◆ ABOUT THIS EXERCISE
Retrieve every line from the records in which the word "reply" occurs.

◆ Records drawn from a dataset
○ ○ ○ ○ ○

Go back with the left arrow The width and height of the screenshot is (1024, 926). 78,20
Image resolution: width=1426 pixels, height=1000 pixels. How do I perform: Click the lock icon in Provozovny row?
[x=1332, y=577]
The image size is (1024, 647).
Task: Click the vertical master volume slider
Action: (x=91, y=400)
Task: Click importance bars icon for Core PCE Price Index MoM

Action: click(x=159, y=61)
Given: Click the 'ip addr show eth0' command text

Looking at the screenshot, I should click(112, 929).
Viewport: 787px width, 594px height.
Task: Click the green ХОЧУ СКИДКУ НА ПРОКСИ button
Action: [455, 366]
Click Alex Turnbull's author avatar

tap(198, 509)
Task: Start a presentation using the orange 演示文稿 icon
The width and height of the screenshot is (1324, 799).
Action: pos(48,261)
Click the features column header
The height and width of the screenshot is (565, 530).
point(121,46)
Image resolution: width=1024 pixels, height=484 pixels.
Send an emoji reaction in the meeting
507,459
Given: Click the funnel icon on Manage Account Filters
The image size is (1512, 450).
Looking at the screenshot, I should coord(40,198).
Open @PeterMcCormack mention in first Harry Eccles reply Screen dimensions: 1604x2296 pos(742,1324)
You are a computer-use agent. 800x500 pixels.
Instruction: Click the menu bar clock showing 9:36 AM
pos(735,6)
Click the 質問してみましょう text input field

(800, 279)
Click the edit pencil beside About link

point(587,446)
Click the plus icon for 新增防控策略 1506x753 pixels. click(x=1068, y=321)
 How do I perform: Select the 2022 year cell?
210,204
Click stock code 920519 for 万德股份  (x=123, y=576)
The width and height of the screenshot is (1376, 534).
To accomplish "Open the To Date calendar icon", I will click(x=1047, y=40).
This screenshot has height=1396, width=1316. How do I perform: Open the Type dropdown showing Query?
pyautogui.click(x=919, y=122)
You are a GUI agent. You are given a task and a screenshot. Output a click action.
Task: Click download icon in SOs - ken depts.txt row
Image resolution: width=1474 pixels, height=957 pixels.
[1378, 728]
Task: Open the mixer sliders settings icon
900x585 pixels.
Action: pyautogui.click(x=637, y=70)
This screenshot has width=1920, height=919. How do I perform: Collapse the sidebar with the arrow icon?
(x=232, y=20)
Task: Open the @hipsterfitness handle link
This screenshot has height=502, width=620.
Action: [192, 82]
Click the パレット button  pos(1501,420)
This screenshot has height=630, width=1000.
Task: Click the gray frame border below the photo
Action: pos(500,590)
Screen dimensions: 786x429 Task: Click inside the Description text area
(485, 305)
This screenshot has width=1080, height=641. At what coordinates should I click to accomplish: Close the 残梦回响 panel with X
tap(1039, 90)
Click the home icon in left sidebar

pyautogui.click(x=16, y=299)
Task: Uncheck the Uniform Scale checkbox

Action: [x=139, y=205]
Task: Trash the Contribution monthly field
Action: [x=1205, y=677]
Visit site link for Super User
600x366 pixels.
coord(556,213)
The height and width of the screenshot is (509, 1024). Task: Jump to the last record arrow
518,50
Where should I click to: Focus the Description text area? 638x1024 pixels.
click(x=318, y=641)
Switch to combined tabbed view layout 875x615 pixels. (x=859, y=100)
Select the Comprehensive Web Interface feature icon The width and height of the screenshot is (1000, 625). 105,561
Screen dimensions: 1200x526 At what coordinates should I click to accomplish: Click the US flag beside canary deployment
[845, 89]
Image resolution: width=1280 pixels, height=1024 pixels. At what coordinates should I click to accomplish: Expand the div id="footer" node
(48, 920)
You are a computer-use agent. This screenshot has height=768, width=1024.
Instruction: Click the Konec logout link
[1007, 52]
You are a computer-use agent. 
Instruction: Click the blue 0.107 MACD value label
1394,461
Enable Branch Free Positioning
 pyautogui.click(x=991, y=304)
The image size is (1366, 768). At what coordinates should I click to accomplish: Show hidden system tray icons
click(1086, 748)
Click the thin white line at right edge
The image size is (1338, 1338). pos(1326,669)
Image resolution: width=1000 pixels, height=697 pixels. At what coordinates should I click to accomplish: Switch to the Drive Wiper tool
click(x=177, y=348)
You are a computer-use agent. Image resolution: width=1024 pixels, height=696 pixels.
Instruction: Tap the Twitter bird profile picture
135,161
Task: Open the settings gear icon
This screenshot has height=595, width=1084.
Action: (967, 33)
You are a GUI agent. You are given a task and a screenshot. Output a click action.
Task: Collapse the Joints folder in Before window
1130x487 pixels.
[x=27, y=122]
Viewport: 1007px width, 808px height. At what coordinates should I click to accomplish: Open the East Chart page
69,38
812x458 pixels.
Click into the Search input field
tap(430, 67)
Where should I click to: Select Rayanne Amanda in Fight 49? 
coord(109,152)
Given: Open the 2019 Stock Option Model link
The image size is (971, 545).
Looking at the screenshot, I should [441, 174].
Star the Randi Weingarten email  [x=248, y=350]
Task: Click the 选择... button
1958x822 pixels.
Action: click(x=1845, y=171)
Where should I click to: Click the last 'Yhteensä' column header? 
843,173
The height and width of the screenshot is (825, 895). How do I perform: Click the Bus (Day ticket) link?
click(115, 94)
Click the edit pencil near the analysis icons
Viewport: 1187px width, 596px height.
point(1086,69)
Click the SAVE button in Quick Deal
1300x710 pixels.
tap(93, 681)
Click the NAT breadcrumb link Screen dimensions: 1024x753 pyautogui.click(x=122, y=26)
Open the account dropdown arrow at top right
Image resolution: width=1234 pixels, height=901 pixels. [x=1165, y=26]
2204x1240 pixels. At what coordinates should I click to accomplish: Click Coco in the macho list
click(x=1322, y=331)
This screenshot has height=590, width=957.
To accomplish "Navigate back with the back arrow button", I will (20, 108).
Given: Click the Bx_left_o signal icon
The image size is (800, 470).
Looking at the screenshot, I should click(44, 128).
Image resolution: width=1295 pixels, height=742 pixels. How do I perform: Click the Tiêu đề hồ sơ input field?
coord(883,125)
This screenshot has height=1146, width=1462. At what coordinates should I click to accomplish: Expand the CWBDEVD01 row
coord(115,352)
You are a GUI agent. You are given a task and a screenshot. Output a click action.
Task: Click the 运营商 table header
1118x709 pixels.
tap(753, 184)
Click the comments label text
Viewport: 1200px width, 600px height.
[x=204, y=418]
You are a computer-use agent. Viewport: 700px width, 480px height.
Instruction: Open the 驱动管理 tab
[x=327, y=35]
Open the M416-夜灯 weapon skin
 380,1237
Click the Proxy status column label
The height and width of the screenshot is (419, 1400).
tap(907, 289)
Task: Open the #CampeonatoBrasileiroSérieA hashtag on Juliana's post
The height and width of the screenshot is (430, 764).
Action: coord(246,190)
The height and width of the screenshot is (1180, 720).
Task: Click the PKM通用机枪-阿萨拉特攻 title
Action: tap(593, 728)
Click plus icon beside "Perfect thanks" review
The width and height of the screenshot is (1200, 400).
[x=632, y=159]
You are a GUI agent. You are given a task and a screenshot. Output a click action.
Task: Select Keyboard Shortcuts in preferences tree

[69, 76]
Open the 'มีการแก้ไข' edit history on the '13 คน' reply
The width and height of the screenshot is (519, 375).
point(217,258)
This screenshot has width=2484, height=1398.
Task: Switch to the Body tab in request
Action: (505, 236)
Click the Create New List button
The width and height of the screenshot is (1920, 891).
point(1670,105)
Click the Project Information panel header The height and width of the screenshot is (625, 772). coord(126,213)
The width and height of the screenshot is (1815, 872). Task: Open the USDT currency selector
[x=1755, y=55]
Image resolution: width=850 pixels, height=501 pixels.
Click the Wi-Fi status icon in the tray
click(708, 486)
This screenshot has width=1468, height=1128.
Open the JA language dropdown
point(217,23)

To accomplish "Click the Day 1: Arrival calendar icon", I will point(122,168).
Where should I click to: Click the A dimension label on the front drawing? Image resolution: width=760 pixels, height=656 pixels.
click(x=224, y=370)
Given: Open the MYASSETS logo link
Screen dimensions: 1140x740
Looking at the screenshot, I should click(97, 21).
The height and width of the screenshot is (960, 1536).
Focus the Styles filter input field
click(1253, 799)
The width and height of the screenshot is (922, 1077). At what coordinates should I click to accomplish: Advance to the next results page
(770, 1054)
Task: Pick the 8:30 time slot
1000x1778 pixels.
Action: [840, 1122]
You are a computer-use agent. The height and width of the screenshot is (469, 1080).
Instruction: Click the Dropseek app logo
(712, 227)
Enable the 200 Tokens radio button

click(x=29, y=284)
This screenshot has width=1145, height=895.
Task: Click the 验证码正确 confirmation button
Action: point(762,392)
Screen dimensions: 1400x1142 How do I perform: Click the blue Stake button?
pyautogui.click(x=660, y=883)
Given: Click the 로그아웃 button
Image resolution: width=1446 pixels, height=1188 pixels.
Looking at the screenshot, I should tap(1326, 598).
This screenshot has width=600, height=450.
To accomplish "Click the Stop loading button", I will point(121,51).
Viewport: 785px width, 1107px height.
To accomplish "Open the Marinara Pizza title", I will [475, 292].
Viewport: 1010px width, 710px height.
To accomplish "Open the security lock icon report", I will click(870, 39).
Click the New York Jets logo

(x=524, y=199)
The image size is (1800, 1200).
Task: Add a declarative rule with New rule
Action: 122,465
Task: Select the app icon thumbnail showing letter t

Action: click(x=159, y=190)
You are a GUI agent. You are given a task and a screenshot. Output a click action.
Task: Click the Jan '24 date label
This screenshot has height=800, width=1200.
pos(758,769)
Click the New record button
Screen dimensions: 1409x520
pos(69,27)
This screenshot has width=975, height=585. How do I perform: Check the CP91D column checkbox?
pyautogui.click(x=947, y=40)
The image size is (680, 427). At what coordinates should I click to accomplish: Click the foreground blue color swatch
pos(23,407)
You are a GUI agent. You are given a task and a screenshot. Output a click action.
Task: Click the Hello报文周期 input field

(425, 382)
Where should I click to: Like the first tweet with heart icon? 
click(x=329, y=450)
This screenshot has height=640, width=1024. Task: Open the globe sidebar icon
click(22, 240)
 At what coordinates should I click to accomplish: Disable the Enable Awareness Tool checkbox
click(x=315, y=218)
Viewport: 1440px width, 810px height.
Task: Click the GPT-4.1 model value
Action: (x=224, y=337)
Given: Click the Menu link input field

○ ○ ○ ○ ○

◆ EXERCISE SOLUTION
Open @PeterMcCormack mention in first Harry Eccles reply Screen dimensions: 1604x2296 pos(742,1324)
Open the 'มีการแก้ไข' edit history on the '13 คน' reply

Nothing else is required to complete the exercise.